Metropolis Hasting Algorithm

Why the Metropolis Hasting Algorithm?

  • This algorithm is used to simulate probability distributions \(p\) from another probability distribution \(g\) easier to simulate. Usually \(p\) is called the target distribution and \(g\) is the proposal.

  • Indeed the MH-algorithm runs a Markov Chain supposed to converge to the target distribution \(p\).

How the MH-algorithm works?

  • Let \(\theta^{(t)}\) be the current draw from \(p(\theta)\)

  • The Metropolis-Hastings algorithm performs the following

    1. Draw \(\theta^\ast\) from \(g(\theta\mid \theta^{(t)})\)
    2. Accept \(\theta^{(t+1)}=\theta^\ast\) with the probability \(\min\left\{1,r\right\}\) where \[r=\displaystyle\frac{p(\theta^\ast)g(\theta^{(t)}\mid\theta^\ast)}{p(\theta^{(t)})g(\theta^\ast\mid\theta^{(t)} )}\] Otherwise set \(\theta^{(t+1)}=\theta^{(t)}\)
  • Accepting with the probability \(\min\left\{1,r\right\}\) means that we will be drawing \(x\) according to a uniform distribution on \((0,1)\) and if \(x<\min\left\{1,r\right\}\), then \(\theta^\ast\) is accepted otherwise it’s not.

The MH-algorithm in the Bayesian context

We know that the posterior distribution can be written as follows \[p(\theta\mid y)\propto L(y\mid \theta )p(\theta)\] where \(L\) is the likelihood and \(p\) is prior distribution and we are usually not interesting in computing the normalization constant \[C(y)=\displaystyle\int L(y\mid \theta )\times p(\theta) d\theta\] We can then use the MH-algorithm to simulate \(p(\theta\mid y)\) by only using \(q(\theta\mid y)=L(y\mid \theta )\times p(\theta)\) and a proposal distribution \(g(\theta_1\mid \theta_2,\,y)\) as follows

  1. Draw \(\theta^\ast\) from \(g(\theta\mid\theta^{(t)},y)\)
  2. Accept \(\theta^{(t+1)}=\theta^\ast\) with the probability \(\min\left\{1,r\right\}\) where \[r=\displaystyle\frac{q(\theta^\ast\mid y)g(\theta^{(t)}\mid \theta^\ast,y)}{q(\theta^{(t)}\mid y)g(\theta^\ast\mid \theta^{(t)} ,y)}\] Otherwise set \(\theta^{(t+1)}=\theta^{(t)}\)

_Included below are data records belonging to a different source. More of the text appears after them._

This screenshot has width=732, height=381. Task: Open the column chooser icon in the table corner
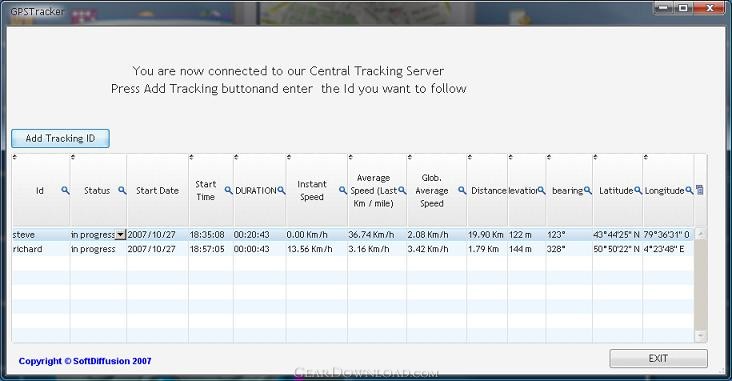pos(700,190)
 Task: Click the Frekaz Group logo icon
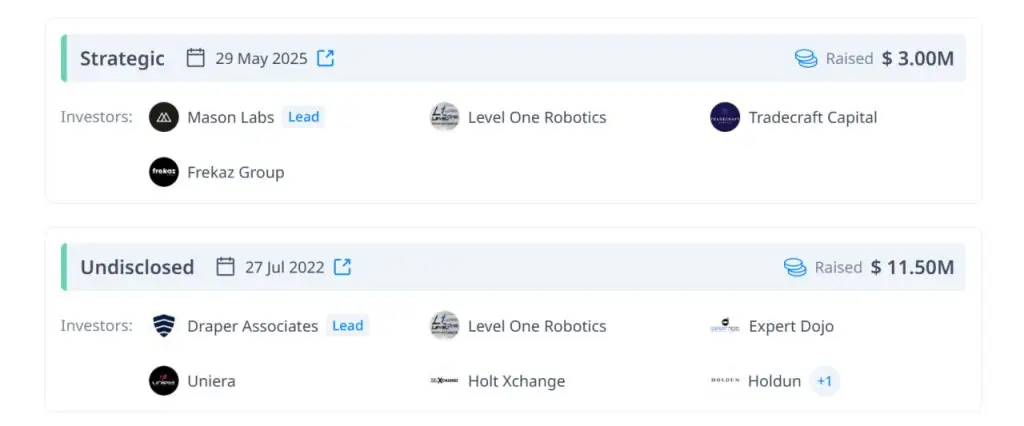[x=164, y=172]
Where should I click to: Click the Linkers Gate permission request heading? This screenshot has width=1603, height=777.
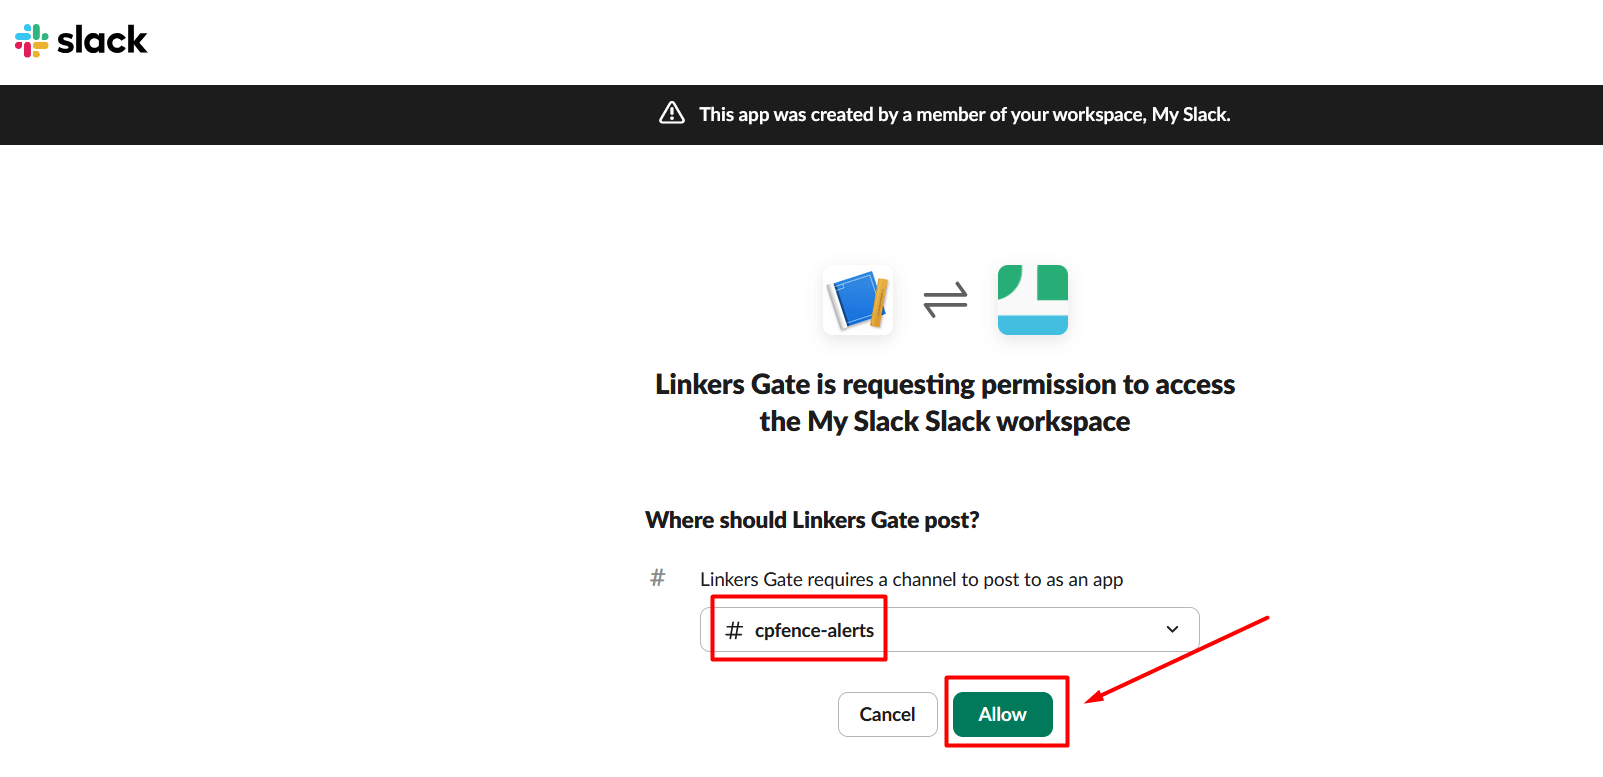click(945, 385)
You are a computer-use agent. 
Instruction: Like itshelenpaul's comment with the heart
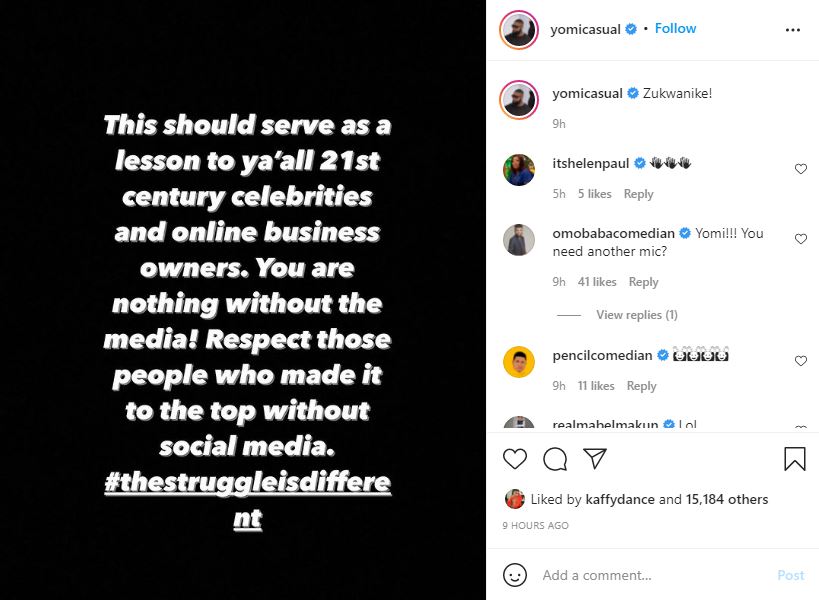click(800, 169)
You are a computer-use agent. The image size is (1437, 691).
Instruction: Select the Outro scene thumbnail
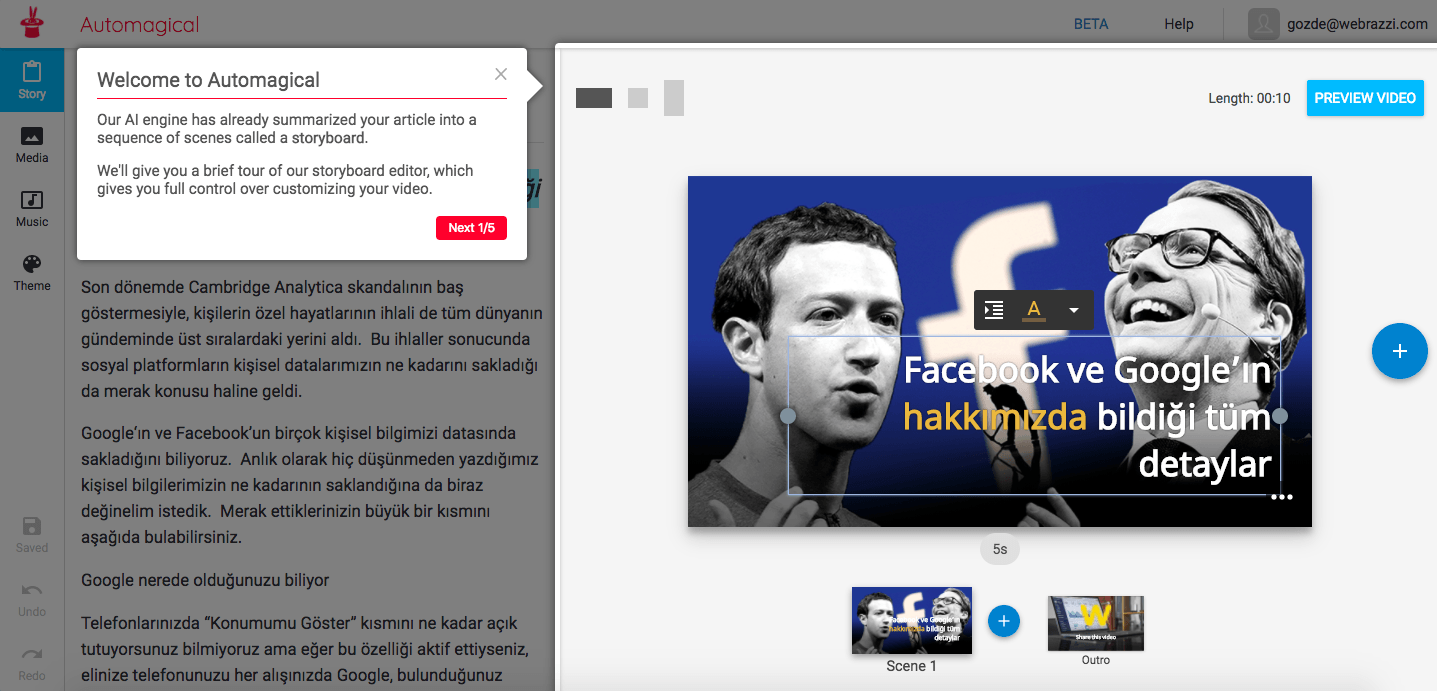pos(1095,623)
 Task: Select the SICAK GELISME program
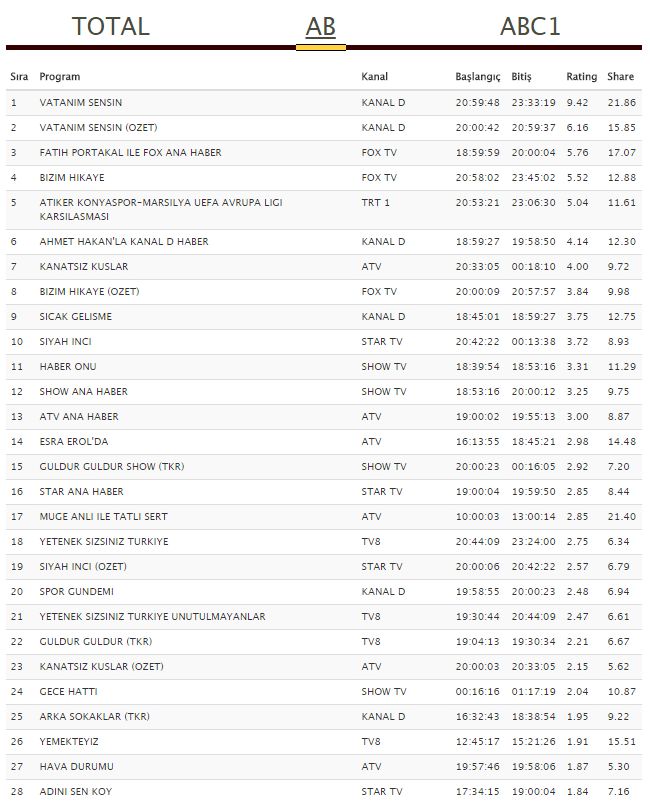point(75,317)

Example : Normal Bayesian Model with Cauchy prior distribution

  • Suppose \(y\sim\mathcal{N}(\theta,1)\), then \[L(y\mid \theta) \propto \exp\left\{(y-\theta)^2/2\right\}\]

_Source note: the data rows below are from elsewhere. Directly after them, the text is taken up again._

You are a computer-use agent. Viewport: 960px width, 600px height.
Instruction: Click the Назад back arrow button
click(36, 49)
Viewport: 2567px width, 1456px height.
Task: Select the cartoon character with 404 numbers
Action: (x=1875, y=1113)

  • Let’s consider a Cauchy distribution as a prior distribution of \(\theta\): \[p(\theta)\propto \displaystyle\frac{1}{1+\theta^2}\]

  • Then the posterior distribution of \(\theta\) can be expressed as follows

\[ p(\theta\mid y)\propto \displaystyle\frac{\exp\left\{(y-\theta)^2/2\right\}}{1+\theta^2}\]

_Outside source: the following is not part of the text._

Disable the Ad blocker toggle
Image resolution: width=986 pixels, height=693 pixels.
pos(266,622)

  • Let’s consider as proposal distribution \(g\) a Gaussian distribution \(\mathcal{N}(y,1)\) \[g(\theta\mid y)\propto \exp\left\{(y-\theta)^2/2\right\}\]

  • The acceptance probability \(r\) is then \[\begin{array}{rcl} r&=& \displaystyle\frac{q(\theta^\ast\mid y)g(\theta^{(t)}\mid \theta^\ast,y)}{q(\theta^{(t)}\mid y)g(\theta^\ast\mid \theta^{(t)} ,y)} \\ &=& \displaystyle\frac{\displaystyle\frac{\exp\left\{(y-\theta^\ast)^2/2\right\}}{1+(\theta^\ast)^2}\times \exp\left\{(y-\theta^{(t)})^2/2\right\}}{\displaystyle\frac{\exp\left\{(y-\theta^{(t)})^2/2\right\}}{1+(\theta^{(t)})^2}\times \exp\left\{(y-\theta^\ast)^2/2\right\}}\\ & & \\ &=& \displaystyle\frac{1+(\theta^{(t)})^2}{1+(\theta^\ast)^2} \end{array}\]

  • The R code of this MH-algorihm

> n=1000  ## The sample size
> y=10.3 ## The observed y
> samp=rep(NA,n) ## The vector that will contain the sample
> samp[1]=4 ## Intial value
> r_accep=function(theta_star,theta_t){
+   (1+theta_t^2)/(1+theta_star^2)
+ }
> for(i in 2:n){
+   proposed=rnorm(1,y,1)
+   r=r_accep(proposed,samp[i-1])
+   u=runif(1)
+   if(u<r) samp[i]=proposed
+    else samp[i]=samp[i-1] 
+ }